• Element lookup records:

⟨

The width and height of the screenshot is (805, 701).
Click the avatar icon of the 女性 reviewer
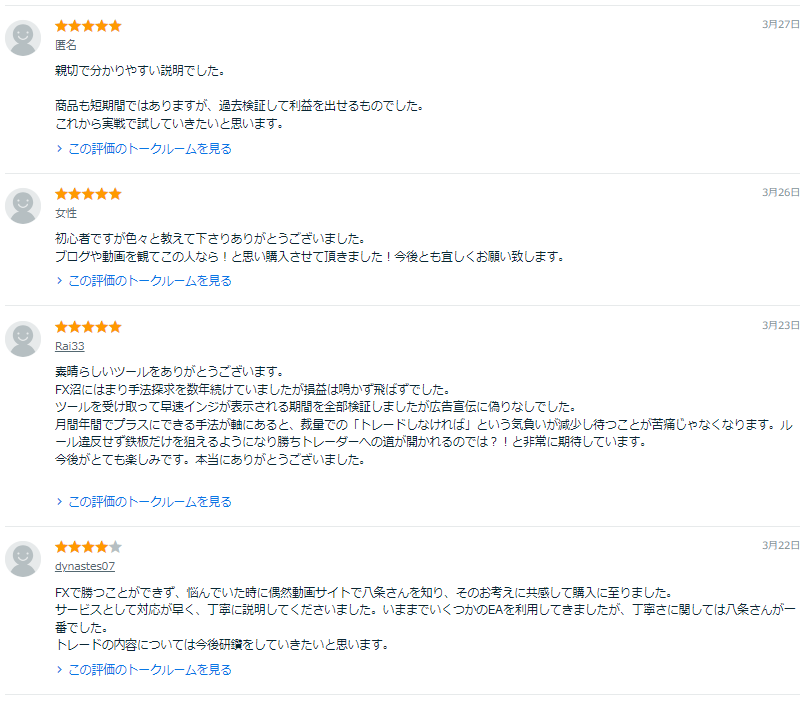(23, 206)
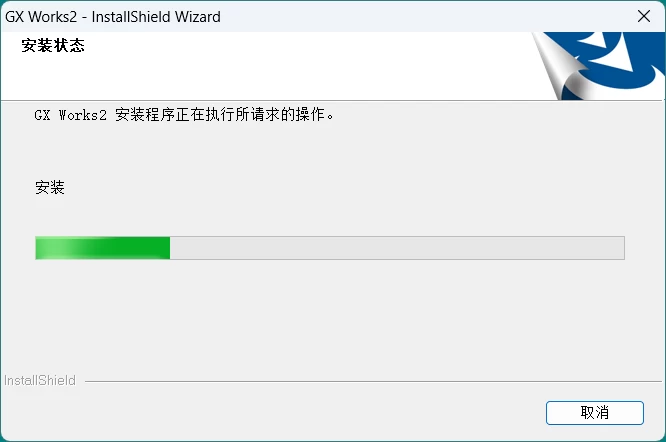Click the leading edge of green progress fill
The height and width of the screenshot is (442, 666).
(x=168, y=248)
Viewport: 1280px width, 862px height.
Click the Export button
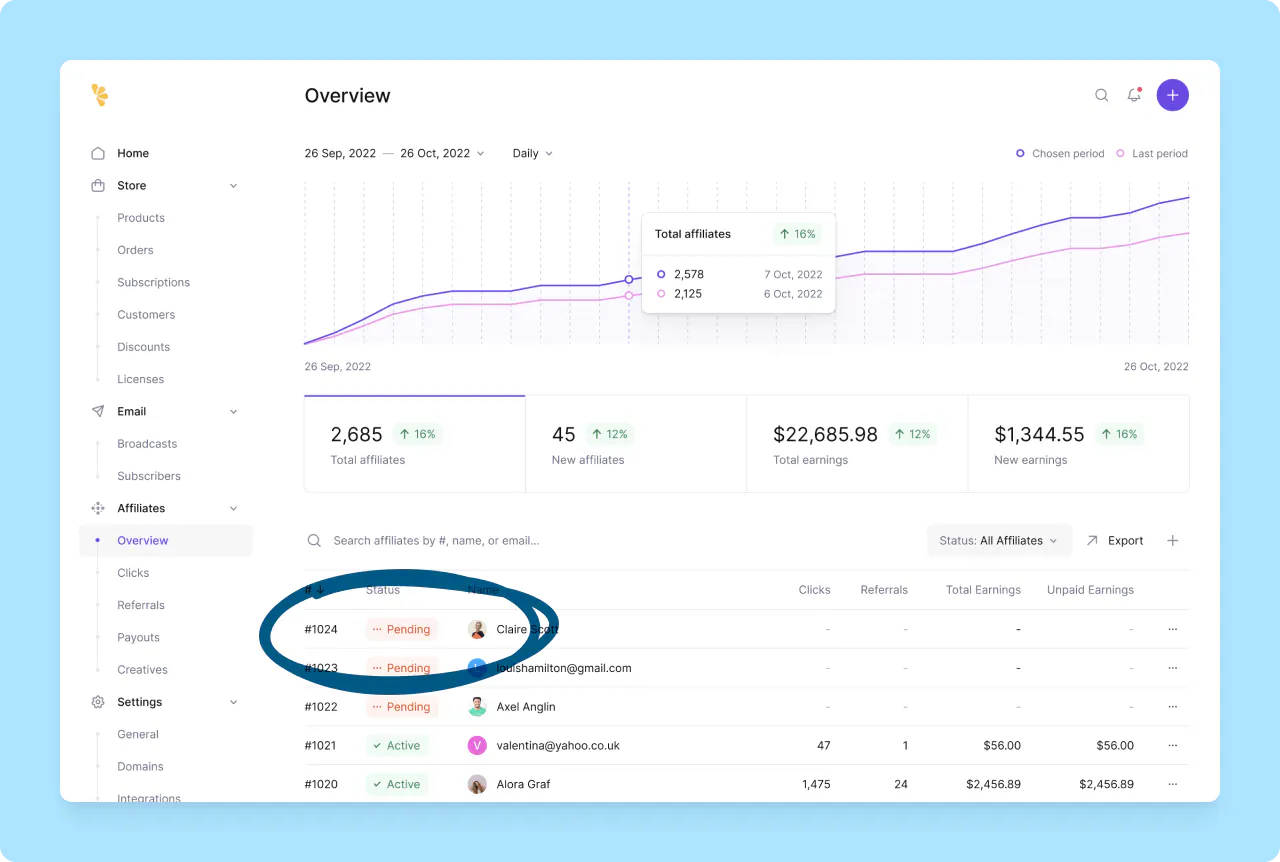click(1115, 540)
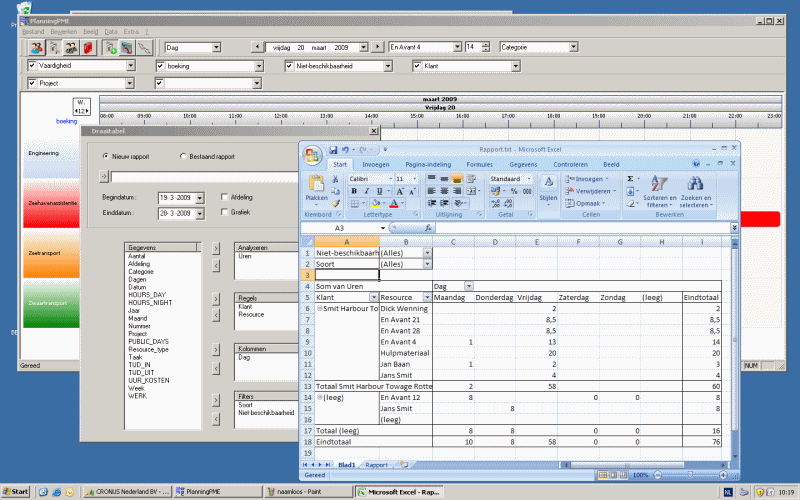Toggle bold formatting in Excel ribbon
The image size is (800, 500).
353,191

⟩

Can you return every line of the material above word for word, leaving the pictures out?

• Reply to the task:
The width and height of the screenshot is (805, 701).
Click the avatar icon of the 女性 reviewer
(23, 206)
Click the leading edge of green progress fill
The height and width of the screenshot is (442, 666).
(x=168, y=248)
Viewport: 1280px width, 862px height.
Click the Export button
click(1115, 540)
Toggle bold formatting in Excel ribbon
The image size is (800, 500).
353,191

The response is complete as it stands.